§ REQUIREMENT
List every line in the entries below that contains the word "Open". Case counts.
─── AVAILABLE RECORDS ───
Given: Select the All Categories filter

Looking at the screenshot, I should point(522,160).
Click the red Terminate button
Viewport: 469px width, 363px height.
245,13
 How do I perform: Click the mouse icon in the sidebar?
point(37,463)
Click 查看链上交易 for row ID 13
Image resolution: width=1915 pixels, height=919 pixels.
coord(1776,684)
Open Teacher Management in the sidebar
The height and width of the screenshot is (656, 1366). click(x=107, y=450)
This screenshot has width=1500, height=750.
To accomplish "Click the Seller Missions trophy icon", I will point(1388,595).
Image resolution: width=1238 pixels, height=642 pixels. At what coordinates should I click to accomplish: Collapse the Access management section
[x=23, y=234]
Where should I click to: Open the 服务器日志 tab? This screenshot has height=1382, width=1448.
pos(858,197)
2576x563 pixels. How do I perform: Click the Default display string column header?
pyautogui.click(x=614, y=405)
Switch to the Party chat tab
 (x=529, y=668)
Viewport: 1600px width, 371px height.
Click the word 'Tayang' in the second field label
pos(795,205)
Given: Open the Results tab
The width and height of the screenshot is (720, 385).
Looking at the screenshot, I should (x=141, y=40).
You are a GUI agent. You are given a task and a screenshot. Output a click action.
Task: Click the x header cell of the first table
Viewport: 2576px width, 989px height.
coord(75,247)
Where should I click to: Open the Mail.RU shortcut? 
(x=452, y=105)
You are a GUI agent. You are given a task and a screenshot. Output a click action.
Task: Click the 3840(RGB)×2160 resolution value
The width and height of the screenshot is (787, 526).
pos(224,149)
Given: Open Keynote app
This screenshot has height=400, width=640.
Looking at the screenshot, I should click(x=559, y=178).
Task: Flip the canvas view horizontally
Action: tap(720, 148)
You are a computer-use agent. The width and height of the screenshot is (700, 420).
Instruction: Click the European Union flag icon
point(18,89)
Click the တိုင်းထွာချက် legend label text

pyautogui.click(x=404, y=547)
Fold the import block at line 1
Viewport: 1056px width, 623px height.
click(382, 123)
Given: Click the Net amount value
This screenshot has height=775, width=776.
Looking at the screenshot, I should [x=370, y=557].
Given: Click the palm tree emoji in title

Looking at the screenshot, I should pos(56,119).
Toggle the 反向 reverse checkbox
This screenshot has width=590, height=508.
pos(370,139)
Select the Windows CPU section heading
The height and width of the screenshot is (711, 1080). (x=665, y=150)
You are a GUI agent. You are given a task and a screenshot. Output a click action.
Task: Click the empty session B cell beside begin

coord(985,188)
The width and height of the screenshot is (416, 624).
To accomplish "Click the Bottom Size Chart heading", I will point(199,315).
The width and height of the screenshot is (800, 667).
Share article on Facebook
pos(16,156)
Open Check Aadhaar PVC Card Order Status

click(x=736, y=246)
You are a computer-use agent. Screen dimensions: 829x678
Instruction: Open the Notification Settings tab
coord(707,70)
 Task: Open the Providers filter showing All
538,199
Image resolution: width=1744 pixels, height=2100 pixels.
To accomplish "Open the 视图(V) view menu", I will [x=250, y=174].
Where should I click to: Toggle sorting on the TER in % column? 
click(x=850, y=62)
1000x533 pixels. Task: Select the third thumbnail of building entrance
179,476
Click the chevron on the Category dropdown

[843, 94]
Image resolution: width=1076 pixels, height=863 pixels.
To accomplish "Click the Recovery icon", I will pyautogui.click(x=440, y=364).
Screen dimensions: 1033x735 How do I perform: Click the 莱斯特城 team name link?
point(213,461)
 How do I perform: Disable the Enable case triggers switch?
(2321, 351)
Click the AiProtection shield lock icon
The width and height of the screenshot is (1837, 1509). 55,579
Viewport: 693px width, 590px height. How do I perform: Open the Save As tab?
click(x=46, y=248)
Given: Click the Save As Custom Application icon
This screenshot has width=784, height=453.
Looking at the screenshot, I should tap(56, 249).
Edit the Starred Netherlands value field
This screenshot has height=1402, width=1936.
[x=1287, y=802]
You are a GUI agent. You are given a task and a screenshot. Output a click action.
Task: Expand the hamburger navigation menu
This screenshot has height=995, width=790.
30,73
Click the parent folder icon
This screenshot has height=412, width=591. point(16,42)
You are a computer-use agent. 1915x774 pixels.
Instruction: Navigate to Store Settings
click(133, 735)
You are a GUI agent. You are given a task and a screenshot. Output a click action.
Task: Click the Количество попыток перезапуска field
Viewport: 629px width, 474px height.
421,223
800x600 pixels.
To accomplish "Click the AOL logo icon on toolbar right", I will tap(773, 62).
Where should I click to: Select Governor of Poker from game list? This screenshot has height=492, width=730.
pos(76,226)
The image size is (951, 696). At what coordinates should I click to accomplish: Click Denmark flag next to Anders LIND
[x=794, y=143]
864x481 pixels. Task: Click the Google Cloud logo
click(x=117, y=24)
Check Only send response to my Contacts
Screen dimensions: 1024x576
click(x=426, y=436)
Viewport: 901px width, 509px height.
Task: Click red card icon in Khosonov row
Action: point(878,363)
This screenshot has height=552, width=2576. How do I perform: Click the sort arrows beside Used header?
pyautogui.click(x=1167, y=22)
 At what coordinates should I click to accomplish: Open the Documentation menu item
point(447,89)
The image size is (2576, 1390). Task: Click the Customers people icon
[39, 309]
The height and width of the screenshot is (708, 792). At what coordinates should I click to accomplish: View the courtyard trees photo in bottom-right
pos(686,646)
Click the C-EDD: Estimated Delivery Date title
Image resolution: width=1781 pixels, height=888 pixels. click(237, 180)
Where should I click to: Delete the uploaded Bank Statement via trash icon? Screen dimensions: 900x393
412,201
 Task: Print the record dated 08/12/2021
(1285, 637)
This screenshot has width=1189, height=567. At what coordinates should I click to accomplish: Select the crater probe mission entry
───
§ ANSWER TO THIS EXERCISE
Open Teacher Management in the sidebar
Where should I click to: Open the 服务器日志 tab? This screenshot has height=1382, width=1448.
Given: Open the Results tab
Where should I click to: Open the Mail.RU shortcut? 
Given: Open Keynote app
Open Check Aadhaar PVC Card Order Status
Instruction: Open the Notification Settings tab
 Task: Open the Providers filter showing All
To accomplish "Open the 视图(V) view menu", I will [x=250, y=174].
Viewport: 693px width, 590px height. How do I perform: Open the Save As tab?
 At what coordinates should I click to accomplish: Open the Documentation menu item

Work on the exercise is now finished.